Don’t go around saying you hate all people. Attractive people who have a lot of money are really lovable.
Me: Hello darkness my old friend
Darkness: please stop calling me that. My name is Susan
Female lamb: I feel so much pressure to conform more.
Therapist: Hey, ewe do ewe.
Lamb: THAT’S your advice?
Therapist: I woold take it if I were ewe.
Lamb: SERIOUSLY?!
Therapist: (grins sheepishly)
Lamb:
Therapist:
Lamb:
Therapist: Why are ewe maaaaaaad at me?
I love kids…But stop making me hold your baby. Why are you letting people touch your new born?!?

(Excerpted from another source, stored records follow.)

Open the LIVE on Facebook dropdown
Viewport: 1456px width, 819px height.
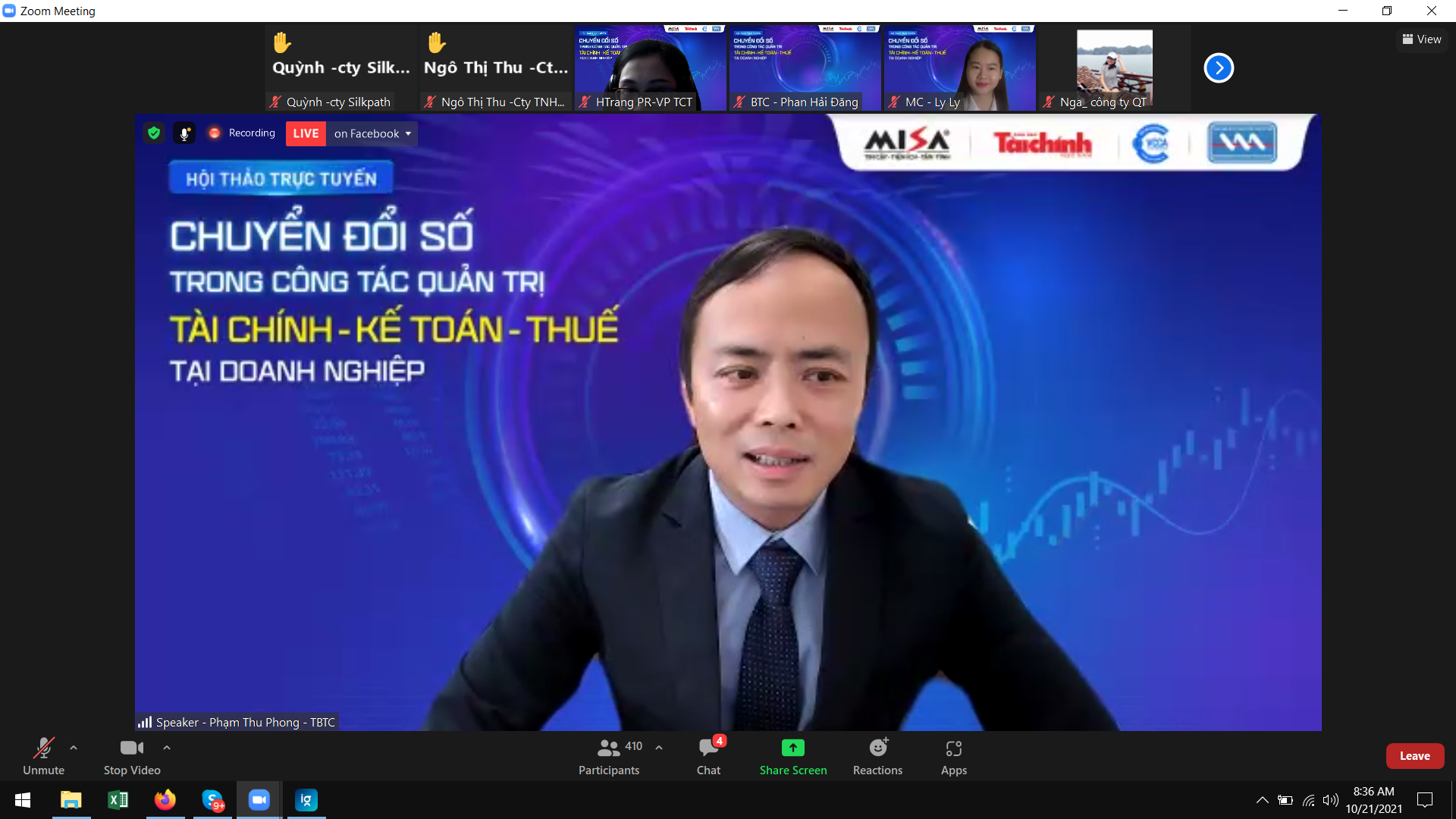point(372,133)
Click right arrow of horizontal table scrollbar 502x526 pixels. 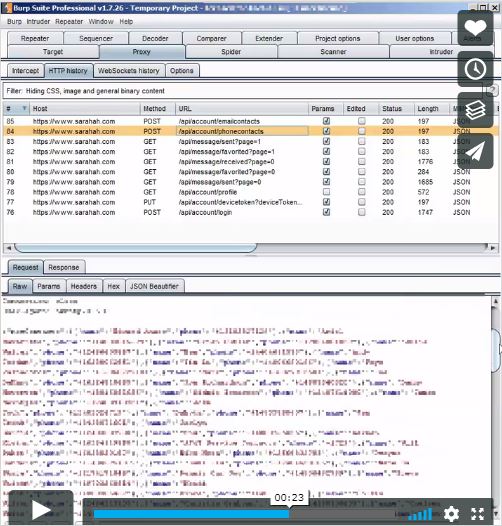click(493, 248)
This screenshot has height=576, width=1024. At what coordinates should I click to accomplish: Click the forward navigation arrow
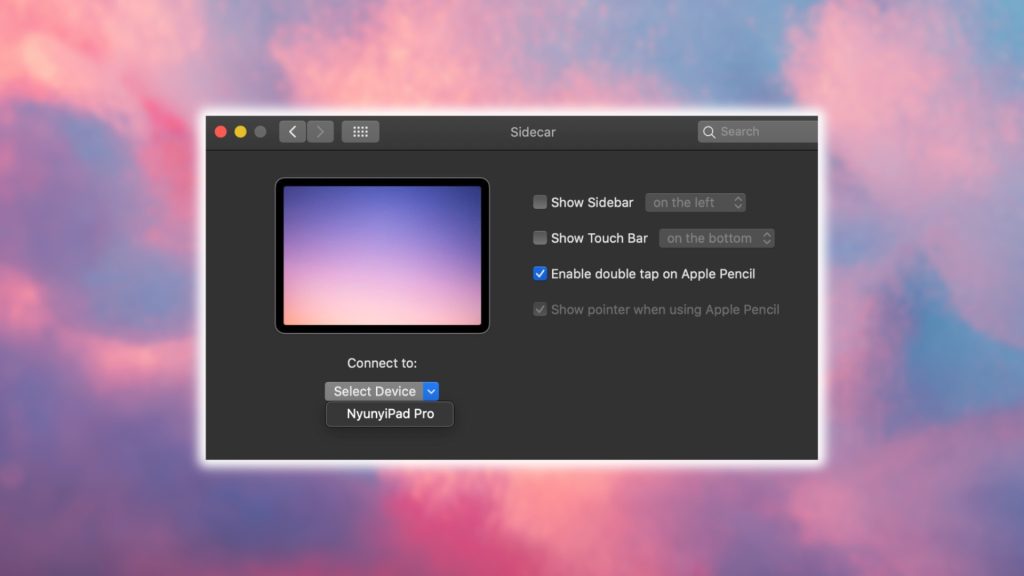(319, 131)
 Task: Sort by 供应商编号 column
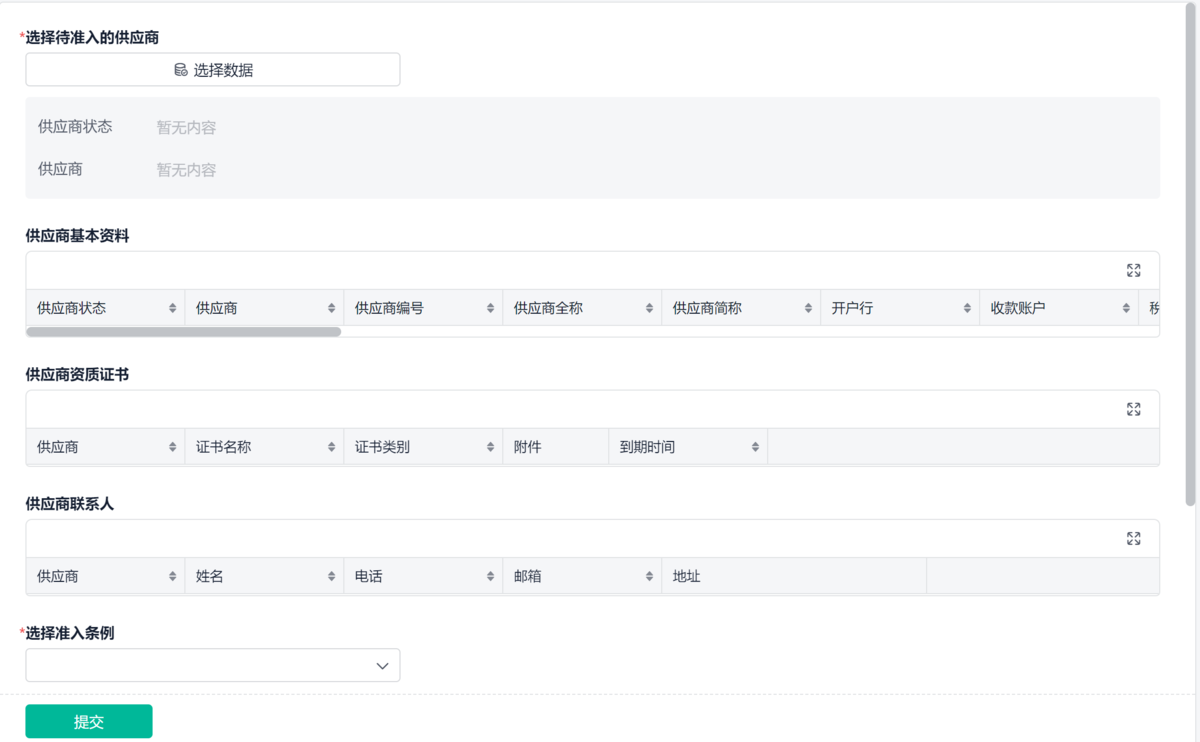491,308
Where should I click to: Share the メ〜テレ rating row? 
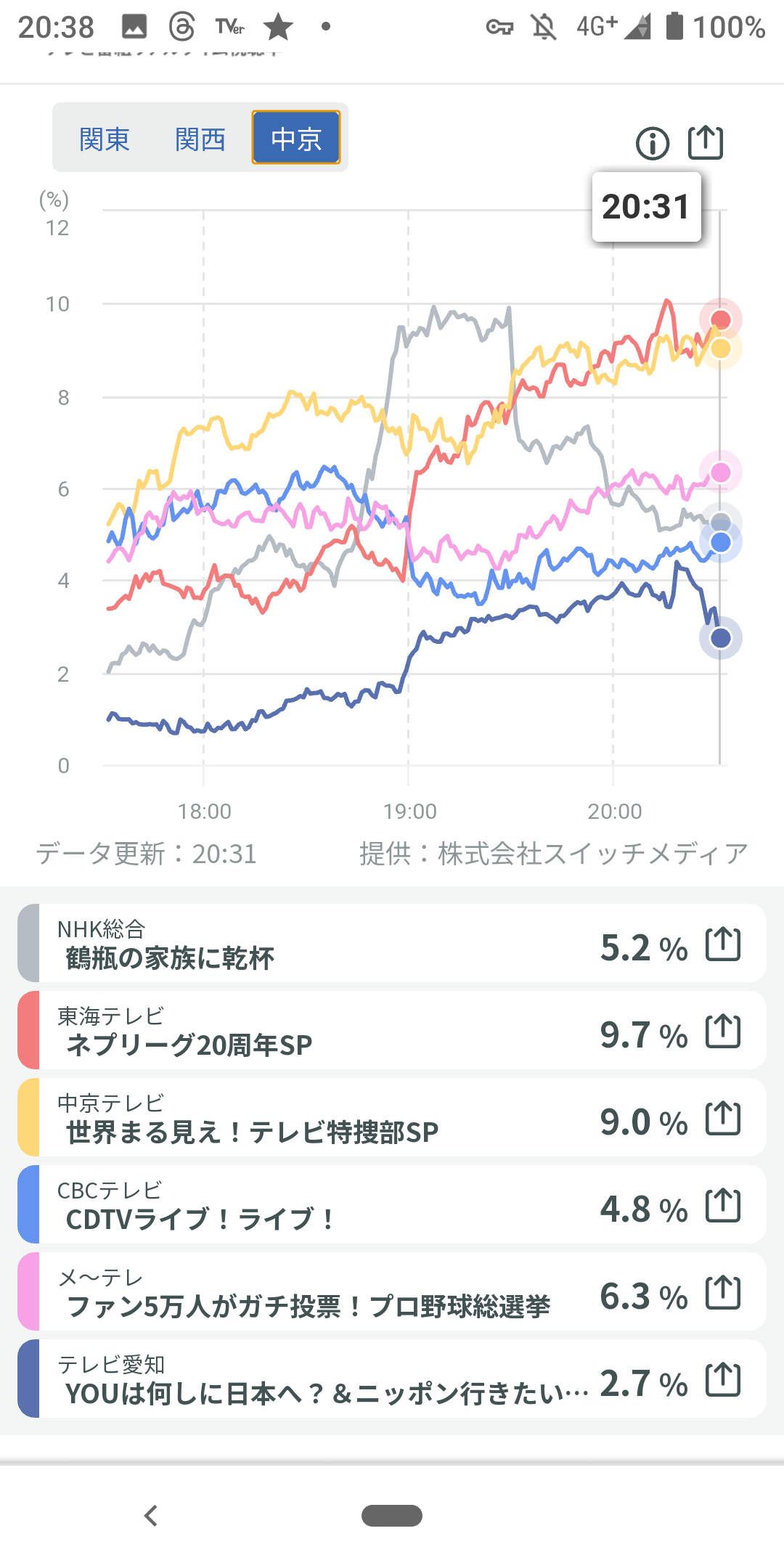pyautogui.click(x=723, y=1292)
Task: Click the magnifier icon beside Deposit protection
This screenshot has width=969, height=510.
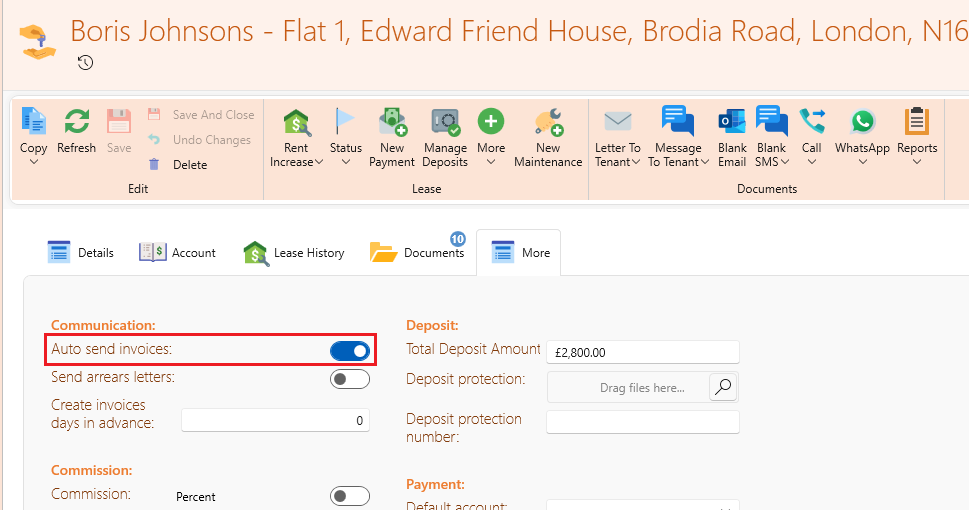Action: pos(722,387)
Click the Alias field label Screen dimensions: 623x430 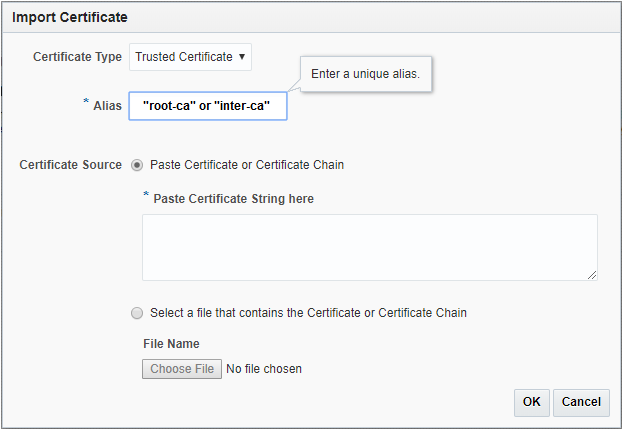point(107,106)
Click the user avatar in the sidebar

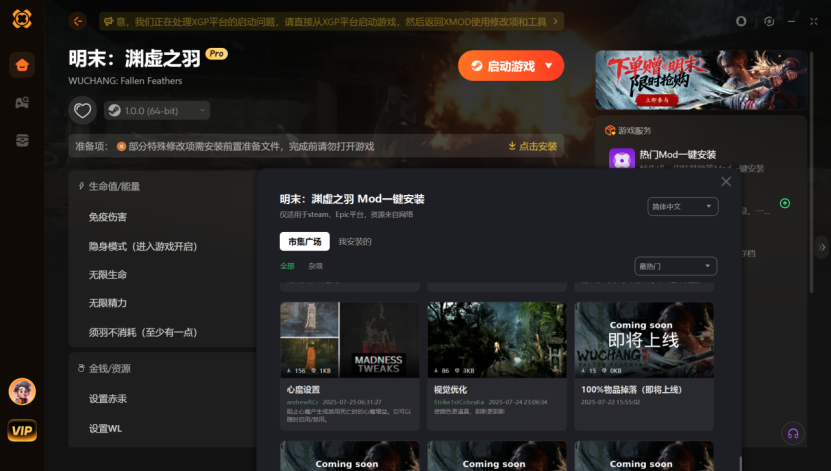(22, 392)
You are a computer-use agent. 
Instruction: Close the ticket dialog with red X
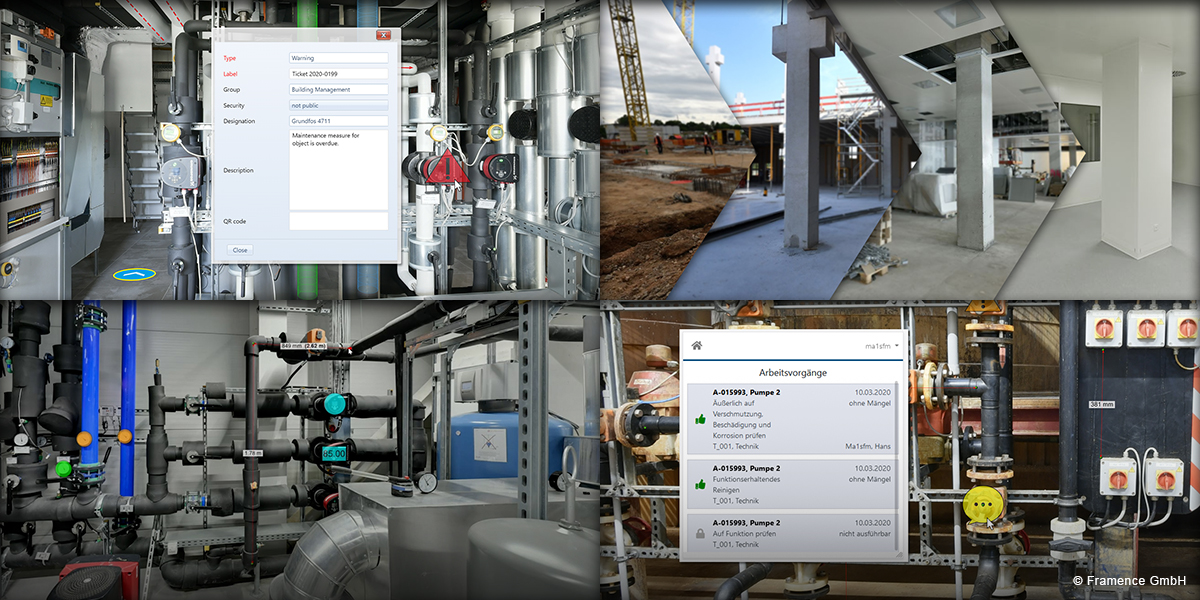tap(382, 36)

I don’t let people touch my new iPhone
Welcome to your 40s. Time moves much faster now. Welcome to your 50s
Dinner is a great time for my family to come together to tell each other exactly what is wrong with the meal I made.
I’ve started dressing up as the Grim Reaper when I’m at home because in the marriage guidance counselling I asked my wife how I could change and she said ‘Doom aura round the house’.
I think she said something about listening too.
Bursting from my chair, I pound a fist on the boardroom table. Everyone’s gasps turn to cheers as I lift my hand to reveal the dead mosquito
CO-WORKER: Ten minutes until quitting time!
ME: Wow, you’re resigning too?
“ARE YOU NOT ENTERTAINED?!!”
I scream to my dogs as they all watch me trip, run into the coffee table and spill my coffee all over myself.
Commercial for elbows:
A frustrated man steers his car with totally straight arms. “Why did I go with the cheap arms?!”
Narrator: “Elbows”
RRH: Grandma, what big eyes you have. And what big ears you have. And what big TEETH you have!
Grandma: You’re my least favorite grandchild
There are 7 trillion nerves in the human body and some people manage to get on every one.
[pours a bag of sugar over a tire fire]
hmmm
[tastes remnants]
i think i’ll call it… Twizzlers
Everyone you meet is fighting a battle you know nothing about.
Except for that guy in the park who thinks he’s Napoleon. He’s fighting the Battle of Trafalgar. But mostly you don’t know.
That burrito didn’t agree with me.
And then I was like “Why am I arguing with a burrito?!”
Dog: *sneezes*
Me: “God bless you.”
Dog: “I thought you were an atheist.”
Me: “Since when can you talk?”
Dog: …
Me: …
Dog: “Thank you.”
Me: “That’s better.”
I like it when it’s raining, because I can hold my umbrella really low and it makes everyone headless.